So true......... :p  :lol: 
May 30, 2007 12:03:25 PM

just wondering what everyone is whining about. Games are not everything and there are applications out there that demand more ram.
Question is simple:

Quote:
Would I see much difference in performance by going for the slightly slower chips???


According to me you will not see much difference with the slightly lower timings. I'm no expert in photoshop and your applications but I think latencies will not influence loading of your big files much. If you have enough ram (not sure if you have enough with 8Gb though), other factors will determine your efficiency more. And if 8 Gb doesn't suffice i dount you will see much difference in timings either.
May 30, 2007 12:22:29 PM

This is OT as hell, but which monitor calibrator are you using? I've been trying to decide on one for a couple days now...
May 30, 2007 12:38:20 PM

I'd say that you'd be good to go with those timings, given what you want to do. You could save a bit more, with even lower timings.... A few ms in loading ram will be negligible.
May 30, 2007 12:41:05 PM

I don't think the slower timing will make much of a difference. Go with the cheaper ones.
May 30, 2007 12:45:49 PM

Pretty much what I'll be doing in the next month or so (though with Patriot DDR2 800 - 5-5-5-12 - £187 per 4GB kit, though I've just had a look at the place where I'm buying it from and they've also got OCZ DDR2 800 with 5-5-5-15 for £176 per 4GB kit, and a little while down the way, say July 22nd-ish, a shiny Quad core's going in there).

While I do do alot of gaming I also do alot of Photoshop/painter stuff (high res/DPI) its primary use however will be by Vue 6 Infinite (via XP Pro 64) which sucks up as much RAM (and processor cores) as you can throw at it (Poser files coupled with sizeable texture maps for said files can hoover up RAM like nobodies business).
May 30, 2007 1:00:31 PM

Well OP needs quantity and unless you're overclocking the difference between the DDR2 533 and DDR2 1066 is not that much. So for you to save up some $$$ OP, you need to get the cheap and reliable ones.
May 30, 2007 1:12:25 PM

My god people, if the OP wants 8GB, let him have 8GB!!!

However,

1. I'm not aware of a 64Bit version of Photoshop, in which case it is limited to 2GiB, maybe 3GiB depending on how it is set up anyway.

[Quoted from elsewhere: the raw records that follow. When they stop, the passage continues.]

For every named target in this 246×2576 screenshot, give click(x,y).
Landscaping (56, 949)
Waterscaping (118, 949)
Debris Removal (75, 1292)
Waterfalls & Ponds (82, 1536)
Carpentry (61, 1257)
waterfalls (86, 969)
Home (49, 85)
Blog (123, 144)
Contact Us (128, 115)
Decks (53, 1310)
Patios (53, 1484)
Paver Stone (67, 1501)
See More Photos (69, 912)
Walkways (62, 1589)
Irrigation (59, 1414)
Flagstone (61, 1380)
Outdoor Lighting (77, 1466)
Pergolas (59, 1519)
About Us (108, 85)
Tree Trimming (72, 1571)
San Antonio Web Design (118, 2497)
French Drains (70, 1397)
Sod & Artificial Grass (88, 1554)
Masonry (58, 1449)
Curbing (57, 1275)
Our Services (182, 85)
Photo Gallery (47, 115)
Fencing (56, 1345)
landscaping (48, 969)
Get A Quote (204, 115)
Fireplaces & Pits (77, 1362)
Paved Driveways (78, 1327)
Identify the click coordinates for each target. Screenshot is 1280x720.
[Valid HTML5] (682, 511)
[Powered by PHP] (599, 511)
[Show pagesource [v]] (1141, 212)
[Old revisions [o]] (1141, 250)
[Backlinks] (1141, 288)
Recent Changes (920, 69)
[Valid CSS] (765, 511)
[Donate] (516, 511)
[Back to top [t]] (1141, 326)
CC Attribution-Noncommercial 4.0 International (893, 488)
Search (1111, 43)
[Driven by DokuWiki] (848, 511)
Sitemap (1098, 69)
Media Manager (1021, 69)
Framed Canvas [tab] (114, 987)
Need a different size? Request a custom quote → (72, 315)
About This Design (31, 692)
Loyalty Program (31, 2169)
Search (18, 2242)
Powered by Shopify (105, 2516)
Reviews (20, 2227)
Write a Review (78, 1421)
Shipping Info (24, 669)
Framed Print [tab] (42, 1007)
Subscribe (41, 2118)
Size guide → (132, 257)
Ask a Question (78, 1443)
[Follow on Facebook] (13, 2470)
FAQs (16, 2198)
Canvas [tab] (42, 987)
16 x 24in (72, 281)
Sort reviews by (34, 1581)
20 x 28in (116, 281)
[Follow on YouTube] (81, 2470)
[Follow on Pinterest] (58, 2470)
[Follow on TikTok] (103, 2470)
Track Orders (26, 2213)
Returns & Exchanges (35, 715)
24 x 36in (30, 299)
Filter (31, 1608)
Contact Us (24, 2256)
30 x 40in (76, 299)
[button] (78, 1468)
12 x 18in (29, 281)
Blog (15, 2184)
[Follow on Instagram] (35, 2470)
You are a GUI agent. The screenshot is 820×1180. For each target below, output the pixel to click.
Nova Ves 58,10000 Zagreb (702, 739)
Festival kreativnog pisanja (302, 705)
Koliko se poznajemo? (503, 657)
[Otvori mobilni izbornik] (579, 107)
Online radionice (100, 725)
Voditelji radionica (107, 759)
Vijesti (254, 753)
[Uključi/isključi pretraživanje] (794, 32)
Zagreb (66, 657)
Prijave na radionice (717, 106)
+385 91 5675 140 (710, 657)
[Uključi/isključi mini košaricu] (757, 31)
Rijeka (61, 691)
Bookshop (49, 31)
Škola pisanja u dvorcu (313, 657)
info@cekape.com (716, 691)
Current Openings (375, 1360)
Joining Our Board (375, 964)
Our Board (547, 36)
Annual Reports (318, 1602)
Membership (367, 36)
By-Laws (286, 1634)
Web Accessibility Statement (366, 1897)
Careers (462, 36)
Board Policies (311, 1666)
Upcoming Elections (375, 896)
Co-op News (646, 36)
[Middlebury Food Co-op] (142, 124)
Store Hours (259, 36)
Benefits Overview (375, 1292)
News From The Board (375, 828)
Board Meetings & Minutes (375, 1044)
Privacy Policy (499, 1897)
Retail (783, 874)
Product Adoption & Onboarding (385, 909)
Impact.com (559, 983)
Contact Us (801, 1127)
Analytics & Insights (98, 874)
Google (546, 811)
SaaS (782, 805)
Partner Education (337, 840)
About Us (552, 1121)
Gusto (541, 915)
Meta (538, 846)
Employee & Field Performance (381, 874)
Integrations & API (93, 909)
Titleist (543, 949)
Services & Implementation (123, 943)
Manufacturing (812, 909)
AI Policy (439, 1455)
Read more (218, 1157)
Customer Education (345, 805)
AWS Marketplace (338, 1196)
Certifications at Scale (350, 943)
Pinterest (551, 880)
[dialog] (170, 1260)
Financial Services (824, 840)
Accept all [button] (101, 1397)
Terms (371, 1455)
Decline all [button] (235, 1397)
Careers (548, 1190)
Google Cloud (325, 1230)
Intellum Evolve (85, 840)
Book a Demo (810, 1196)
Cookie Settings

2. While Windows XP x64 has plenty of address space, the Intel 975X and P965 chip sets only have 8GB of address space, as such you are likely to only see 7.25GB or so, just like an XP 32bit machine with 4GB.
May 30, 2007 1:12:41 PM

Having a Mac vs PC debate is really quite senseless - the PC simply 'just works' without all the extra cost.

Mind you, if you are willing to pay for all the xgraded software and the Mac, then I might (only might) consider changing - otherwise pipe down Mac boy :wink:
May 30, 2007 1:37:01 PM

Just make sure that you can return whatever memory you get, sans hassle. ...in the event it's not compatible with your MB or existing RAM.

Carol, you know your business better than I do, but I'm wondering if you may get more satisfaction, in the long run, with a quad core (if you've addressed that already, and I missed it, sorry...not enough coffee this AM).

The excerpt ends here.